Compact globals in a database
Reorganizes the data inside IRIS.DAT. Note that this option does not reduce the size of the database file; to reduce the size of the database, see option 13.
Show free space for a database
Displays the available space for a database. This is calculated as the difference between its current contents and its current declared size.
Show details for a database
Displays detailed information on a specified database including location, size, status, and other controlling parameters.
Recreate a database
Creates a new, empty database based on the parameters of an existing database. You can specify the size of the new database, where the size of the original database is the default.
Manage database encryption
Removes all the logical data from a database while preserving the properties of the database for reuse.
Return unused space for a database
Frees either a specified amount of or all available extra space associated with a database, reducing it from its current size to its smallest possible size.
Compact free space in a database
Specifies the desired amount of free space (unused space) that is in a database after the end of the database's data. You can also eliminate this free space using the Return unused space for a database option (#12).
Defragment a database
Defragments a database, which organizes its data more efficiently. Defragmentation may leave free space in a database (see options #12 and #13).

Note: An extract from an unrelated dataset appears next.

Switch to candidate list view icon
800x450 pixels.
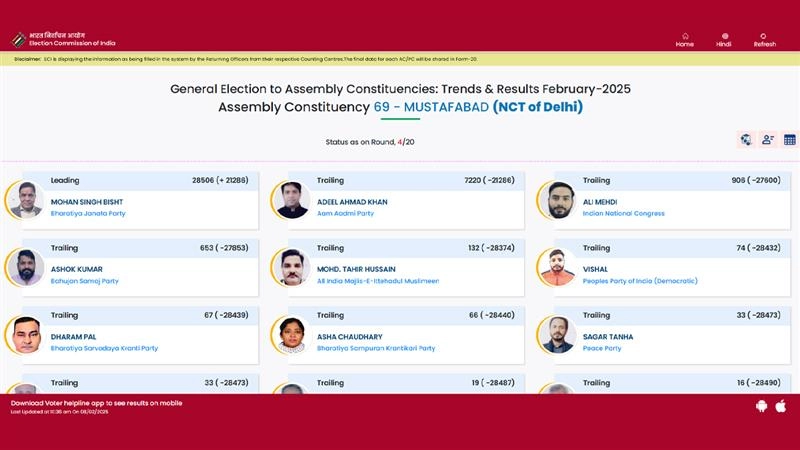768,140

Show background database tasks
Displays a list of background tasks that are running or that have run since startup. You can also use this option to re-enter the monitor screen, where you can cancel a currently running task as well as purge the history of completed tasks. (Note that the tasks listed here are not the same as those listed as scheduled tasks in the Task Manager.)
This utility allows the reporting of data from the logs, and the manipulation of entries in the audit logs as well as the logs themselves.
Permits you to specify selection criteria (date ranges, events, affected users, and so on) and display characteristics, then extracts the data from the audit log and formats it for presentation.
Manage audit logs
Allows the extraction of log entries to another namespace, the export and import of audit log data to and from external files, and maintenance activities against the audit log itself.